A volte cerco di immaginare la pineta ed il mare dall’alto, con gli occhi di un uccello: deve apparire così diversa rispetto a come la viviamo a questo livello. Superate le montagne, si scende un po’ e ci si lascia alle spalle il sole appena sorto: dal cielo, l’alternarsi delle dune e degli specchi d’acqua sembra una bandiera scintillante, estesa per chilometri, che poggia sull’invitante verde della vegetazione. Dal basso, non possiamo vedere quello scintillare: dimentichiamo la forza del talismano, fino a che non ci alziamo nuovamente in volo. L’incantesimo, l’attrazione non ricompare fino alla prossima migrazione, quando la stagione ci riporta al di là delle Apuane, sulla costa.
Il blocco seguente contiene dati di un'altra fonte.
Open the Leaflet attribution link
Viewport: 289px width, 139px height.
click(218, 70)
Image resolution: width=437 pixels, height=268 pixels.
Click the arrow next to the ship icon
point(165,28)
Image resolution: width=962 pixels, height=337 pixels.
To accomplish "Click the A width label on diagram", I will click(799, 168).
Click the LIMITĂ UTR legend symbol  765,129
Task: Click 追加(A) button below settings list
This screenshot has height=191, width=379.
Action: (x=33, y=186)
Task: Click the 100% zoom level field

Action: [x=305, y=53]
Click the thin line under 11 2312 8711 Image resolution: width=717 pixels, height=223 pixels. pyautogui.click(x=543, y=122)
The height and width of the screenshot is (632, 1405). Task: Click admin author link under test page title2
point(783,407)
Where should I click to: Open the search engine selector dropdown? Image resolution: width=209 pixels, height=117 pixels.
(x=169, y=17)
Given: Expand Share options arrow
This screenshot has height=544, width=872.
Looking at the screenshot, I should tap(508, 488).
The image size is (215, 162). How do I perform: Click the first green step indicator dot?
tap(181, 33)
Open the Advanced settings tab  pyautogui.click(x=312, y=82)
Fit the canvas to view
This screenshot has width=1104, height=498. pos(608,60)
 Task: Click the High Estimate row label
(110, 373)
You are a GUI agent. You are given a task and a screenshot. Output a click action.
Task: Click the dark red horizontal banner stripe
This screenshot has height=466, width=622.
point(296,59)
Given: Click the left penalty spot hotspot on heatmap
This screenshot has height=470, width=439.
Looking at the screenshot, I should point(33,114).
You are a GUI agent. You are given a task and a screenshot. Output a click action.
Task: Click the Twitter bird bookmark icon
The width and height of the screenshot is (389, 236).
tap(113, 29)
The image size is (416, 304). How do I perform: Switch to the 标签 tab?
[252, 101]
Queste sue parole si ripeteva Gaspare, la notte, quando abbracciato ad Alice ascoltava il lento, quasi impercettibile movimento del lago. La casa era di un’amica di Alice e Gaspare si affezionò ben presto all’odore di quelle stanze, che originava dalla cucina e si intestardiva, distraendo tutte le loro attività, all’ora dei pasti, richiamandoli come due topolini in trappola.
Il padre della padrona era proprietario di una serra e pescatore. Non di rado cacciava anche, con un vecchio fucile che aveva ereditato e che continuava ad odorare di polvere da sparo molti giorni dopo che aveva sparato. Così, quando Gaspare scrutava quell’arnese, appeso alla parete, come un qualsiasi ornamento, provava un senso di sospetto misto a reverenza quale si prova di fronte ad una belva che sommessamente preannuncia il proprio ruggito.
Il pensionante lo portò a pesca, la mattina presto e qualche volta durante la notte. Gaspare non aveva difficoltà a sopportare la lunga attesa; a volte confondeva la veglia con il sogno e si scuoteva, si dava uno schiaffo, allora si accorgeva di essere completamente sveglio e credeva di vedere qualcosa di meraviglioso, incomparabile: le lucciole infarcivano le sponde del lago come balconi addobbati a festa, ma con maggiore dolcezza ed irriverenza dei lumi umani, spengendosi e nascondendosi alla vista per lunghi minuti, come sorrisi mal celati di bambine. Il riflesso dei punti luminosi si fondeva in nastri baluginanti, che scorrevano sulla superficie dell’acqua bassa e nera. A volte Gaspare immaginava di poter leggere quei caratteri aramaici e scovarvi la bibbia dei pesci, degli aironi, delle ranocchie: grandi ed inafferrabili verità sulla vita che sta in mezzo, tra l’acqua e la terra.
Alice aveva ripreso il mestiere al quale era stata iniziata da piccolina: la sarta. Confezionava abiti costosi o a modici prezzi. Quando venne la notizia che era tornata, la sarta che le aveva insegnato la andò a trovare e le offerse il lavoro. Con i loro primi risparmi, comprarono una bicicletta e così insieme a volte si recavano nella piccola cittadina alla fine della strada che attraversava l’infinita pineta. La bicicletta di Gaspare ondeggiava, dirottata dai colpi di vento o dalla distrazione, mentre Alice stringeva le dita attorno al metallo freddo del manubrio e raccontava a Gaspare le storie di quel luogo così piccolo da essere raggiunto da echi di storie e gesta lontane, così trasfigurati dalla distanza da diventare immaginazione. Alle volte, inventava per lui qualche verso e lo canticchiava, un po’ fuori tono.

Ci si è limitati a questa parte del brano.